● **What to do**:
1. According to the excerpt on Michael Lewis's 2012 Princeton speech, about how much was the Oakland A's spending on its players when "Moneyball" was written?
2. Extend the excerpt on Michael Lewis's Princeton speech past its final paragraph.

But, having presented synopses of five different books by Michael Lewis (including The New New Thing; Moneyball; The Big Short), it is not a surprise that moving near the top of the list of my favorites is Michael Lewis at Princeton in 2012. It is filled with Michael Lewis quality observation and insight. Here is a great excerpt. I’ve bolded what I think is the key line.
I wrote a book about this, called “Moneyball.” It was ostensibly about baseball but was in fact about something else. There are poor teams and rich teams in professional baseball, and they spend radically different sums of money on their players. When I wrote my book the richest team in professional baseball, the New York Yankees, was then spending about $120 million on its 25 players. The poorest team, the Oakland A’s, was spending about $30 million. And yet the Oakland team was winning as many games as the Yankees — and more than all the other richer teams.
This isn’t supposed to happen. In theory, the rich teams should buy the best players and win all the time. But the Oakland team had figured something out: the rich teams didn’t really understand who the best baseball players were. The players were misvalued. And the biggest single reason they were misvalued was that the experts did not pay sufficient attention to the role of luck in baseball success. Players got given credit for things they did that depended on the performance of others: pitchers got paid for winning games, hitters got paid for knocking in runners on base. Players got blamed and credited for events beyond their control. Where balls that got hit happened to land on the field, for example.
Forget baseball, forget sports. Here you had these corporate employees, paid millions of dollars a year. They were doing exactly the same job that people in their business had been doing forever. In front of millions of people, who evaluate their every move. They had statistics attached to everything they did. And yet they were misvalued — because the wider world was blind to their luck.
This had been going on for a century. Right under all of our noses. And no one noticed — until it paid a poor team so well to notice that they could not afford not to notice. And you have to ask: if a professional athlete paid millions of dollars can be misvalued who can’t be? If the supposedly pure meritocracy of professional sports can’t distinguish between lucky and good, who can?
The “Moneyball” story has practical implications. If you use better data, you can find better values; there are always market inefficiencies to exploit, and so on. But it has a broader and less practical message: don’t be deceived by life’s outcomes. Life’s outcomes, while not entirely random, have a huge amount of luck baked into them. Above all, recognize that if you have had success, you have also had luck — and with luck comes obligation. You owe a debt, and not just to your Gods. You owe a debt to the unlucky. I make this point because, along with this speech, it’s something that you’re very likely to forget.
In an interview on PBS Newshour about the speech, Michael Lewis added these thoughts:
But I do think that there has been kind of sapped out of the culture an idea that used to be pretty robust. And it’s the idea of noblesse oblige. It’s the idea that to whom much is given, much is expected from.
And it’s an idea that it’s — you know, it’s the heart of the Princeton education. When you get there, they tell you, the motto is, in the nation’s service.
I would say that, look, that the successful in our society owe so much of their success to things outside of themselves. They owe it to the society, that they’re born into this affluent and peaceful society that was not of their making, that they should acknowledge that obligation.

● **Given material**:
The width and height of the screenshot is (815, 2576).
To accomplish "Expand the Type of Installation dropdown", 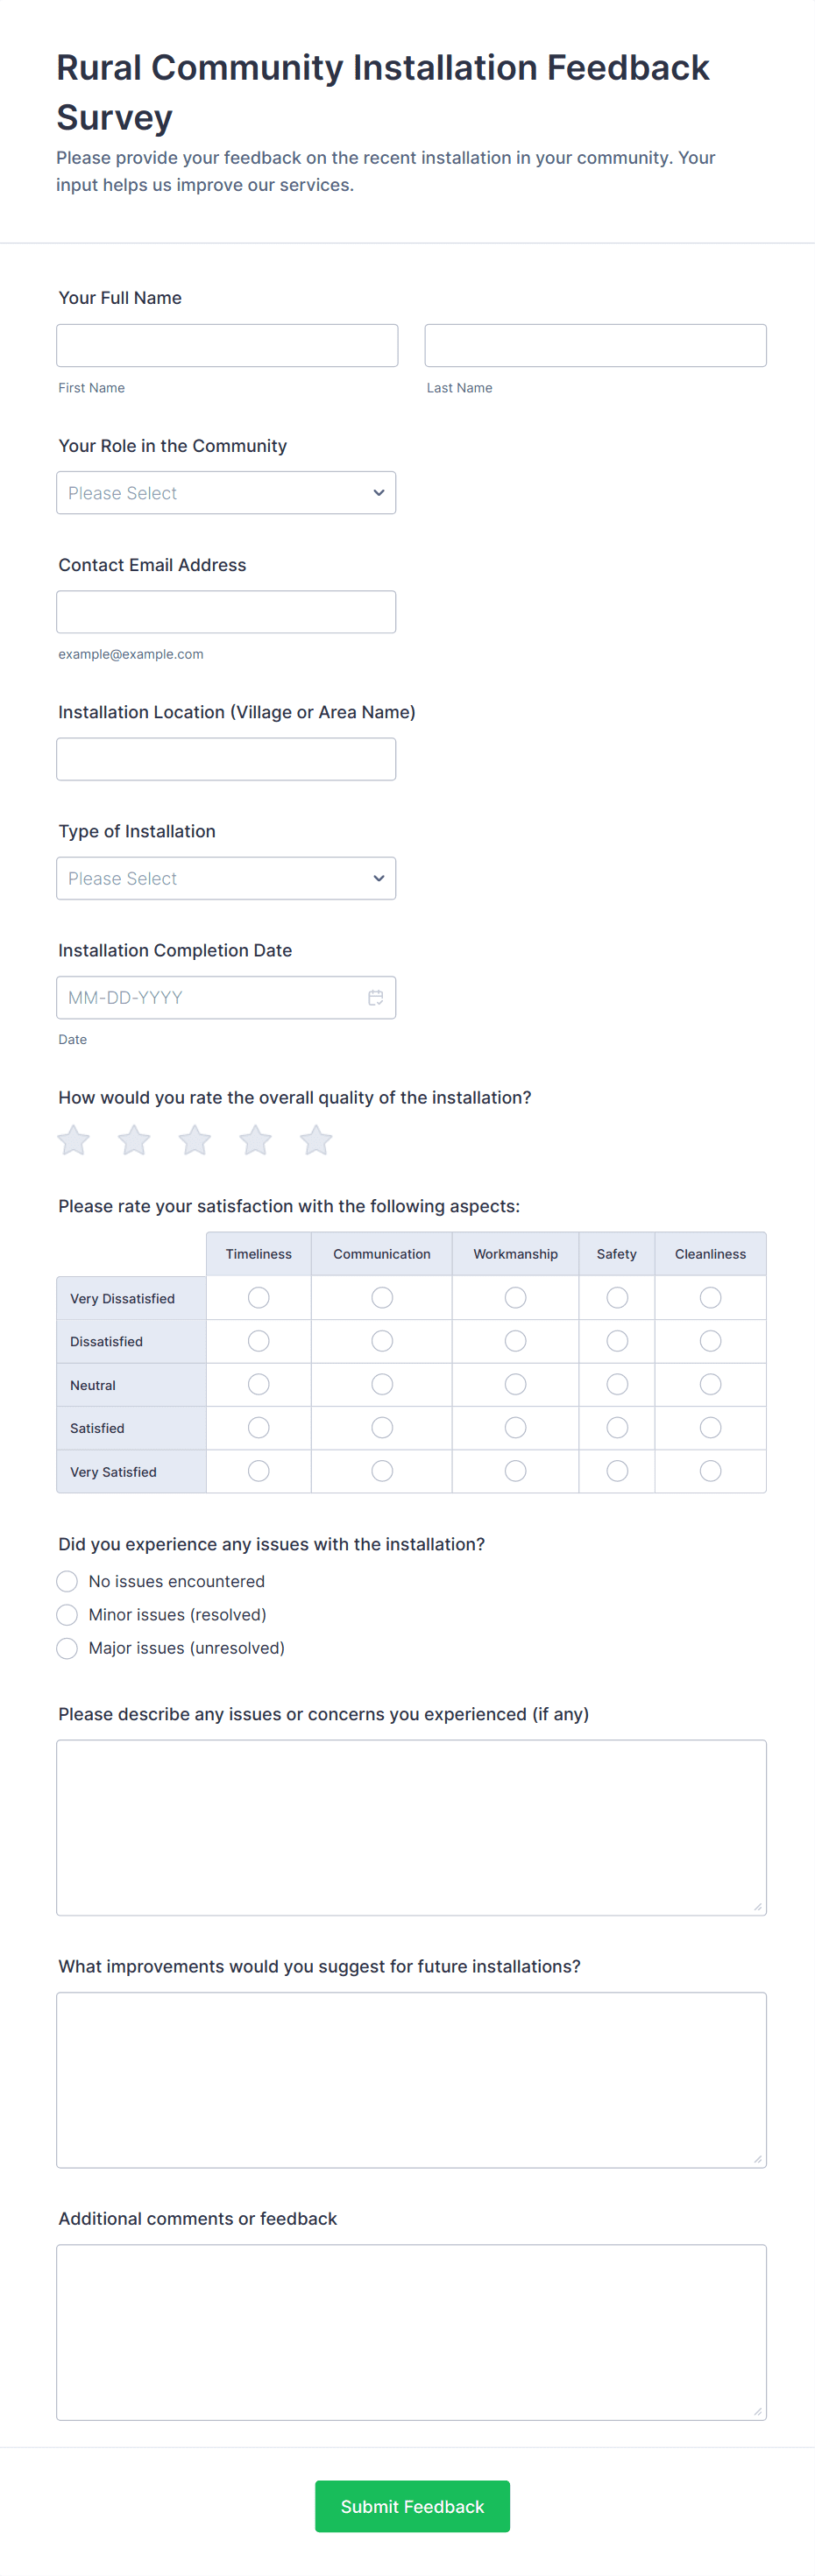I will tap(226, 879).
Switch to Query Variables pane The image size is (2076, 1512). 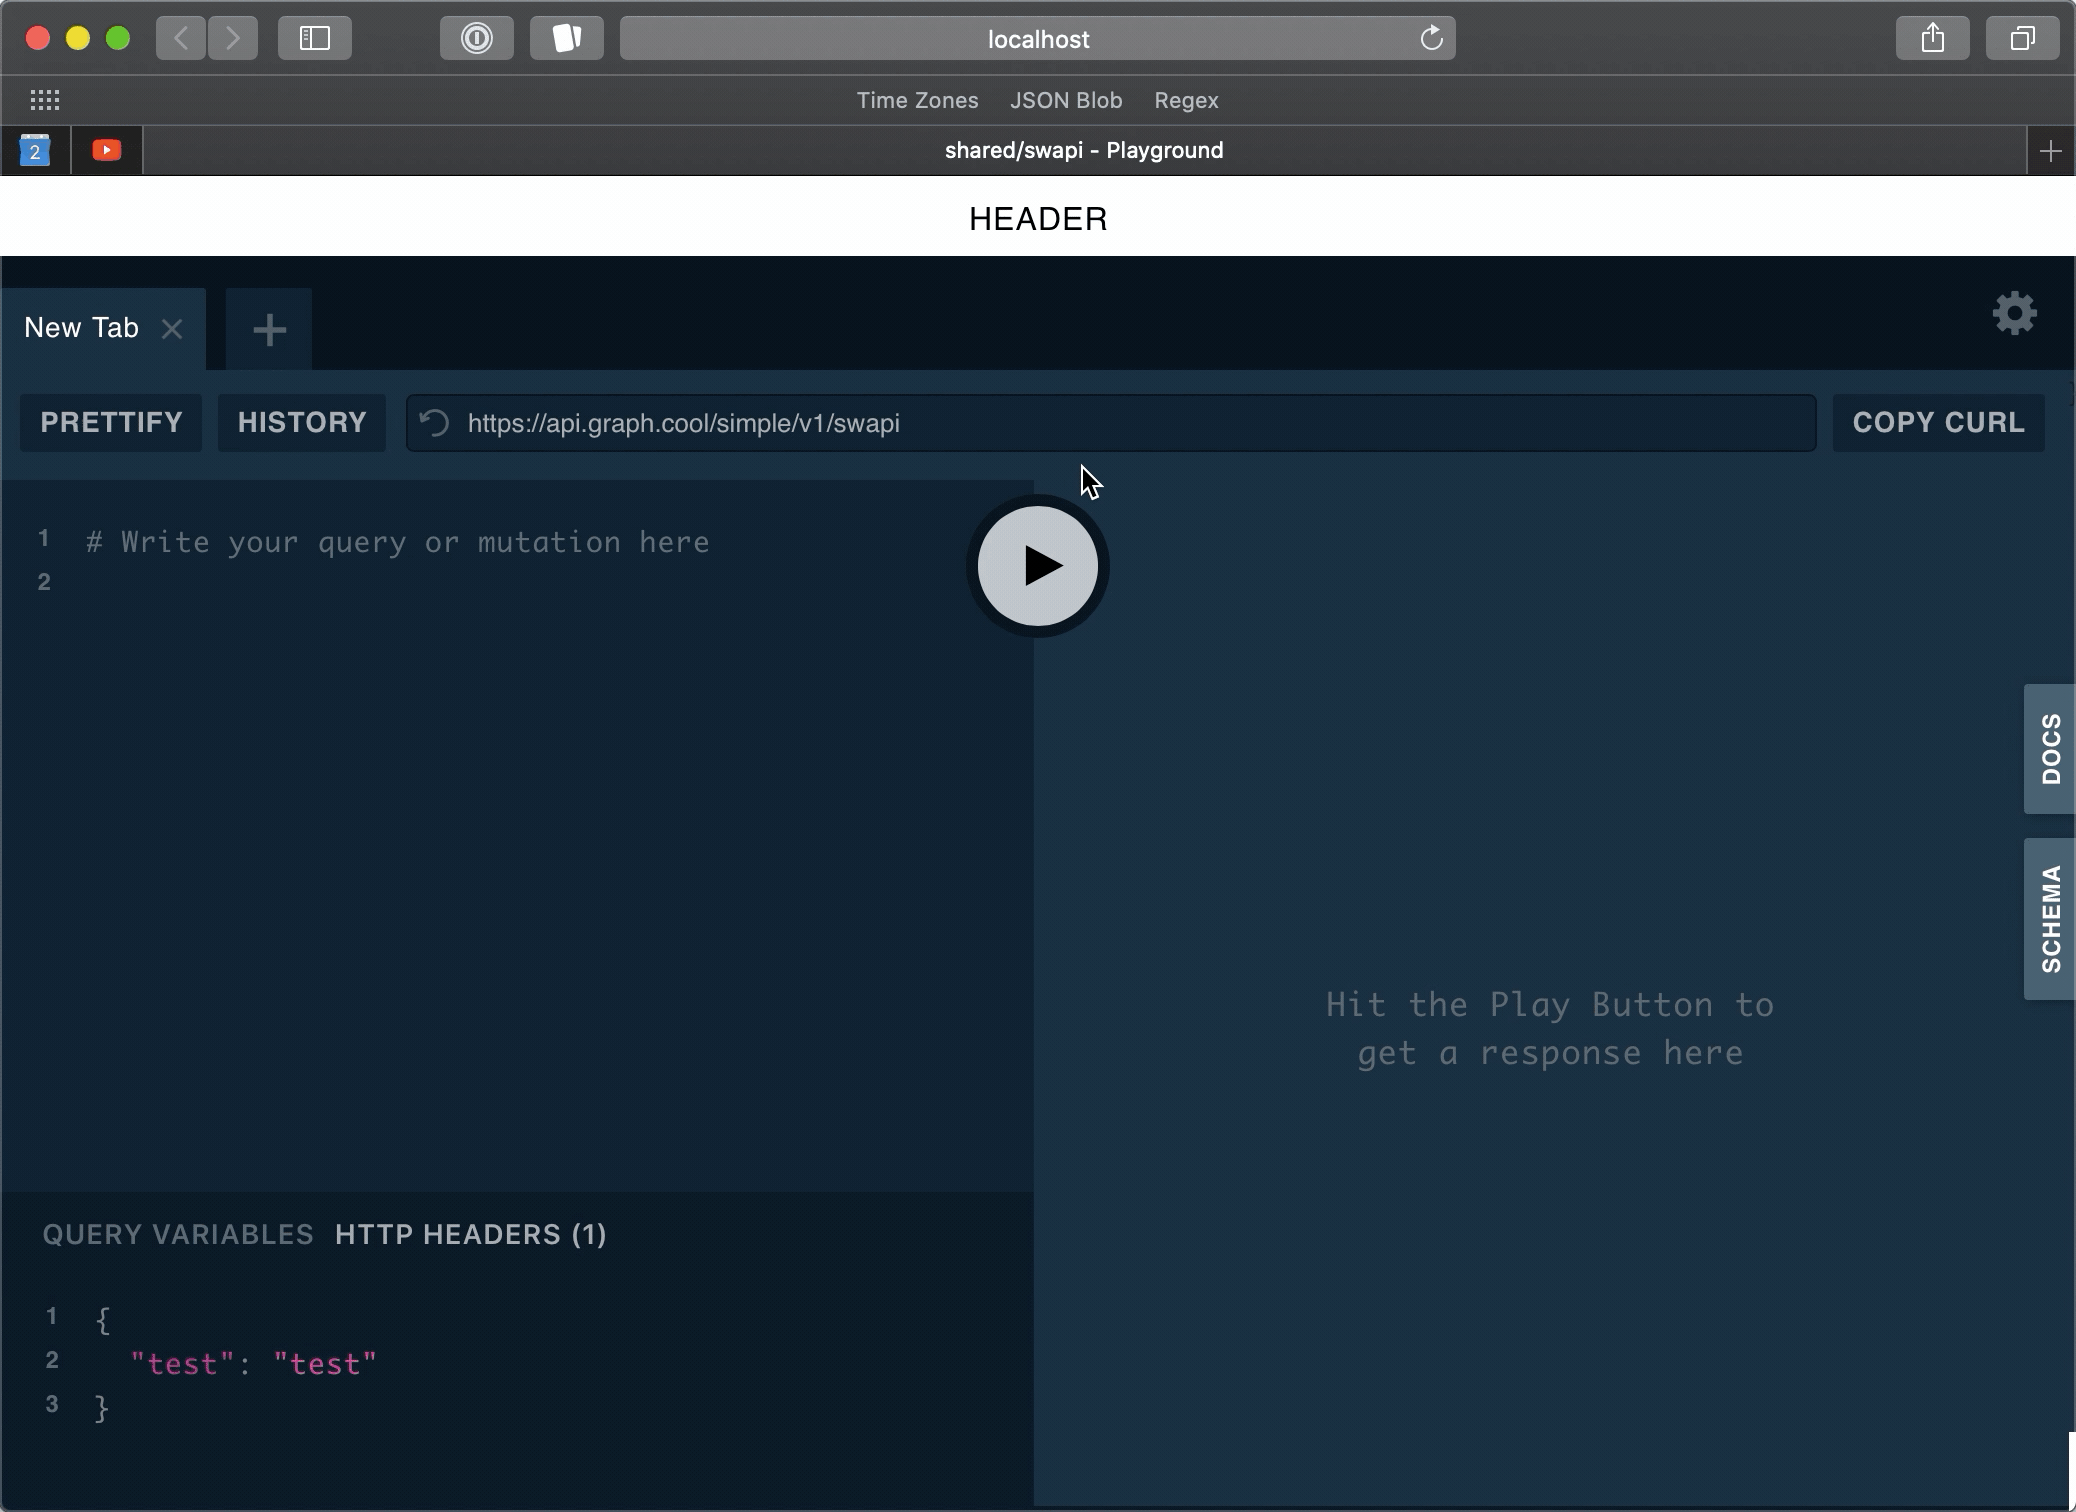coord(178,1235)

● **Task-by-task results**:
1. About $30 million.

2.
And I think you see a lot of — a lot of fight-back on that subject. And you see it — you mean, you see it in the tax code. You see it in the way private equity managers manage to construe their income as capital gains, so they don’t have to pay taxes on it. You see it in CEO pay.
You see it in — you see it in the way Wall Street people pay themselves. So I think that — that even to — even to put the question into the minds of young people of what they owe is maybe a novel concept, because there are an awful lot of people who sit on top of the society who don’t feel that way.
Having said that, you know, I do think that one of the things that distinguishes our country from, say, Greece, is that we do have this notion that you give back. If you look at Greek culture and why — and why the place over there is crumbling right now, part of the problem is the elites feel they owe the place nothing. They don’t pay taxes. They don’t — they have no real organic relationship with the rest of the place, and they certainly don’t have a sense of noblesse oblige.
It’s sort of winner take all. And that’s something I think we need to really fight hard to avoid here, because when we get to that point, I do think the society starts to crumble. So this was on my mind when I wrote this talk. And I confess I’m a little surprised you’re interested, because, to me, it just seems obvious.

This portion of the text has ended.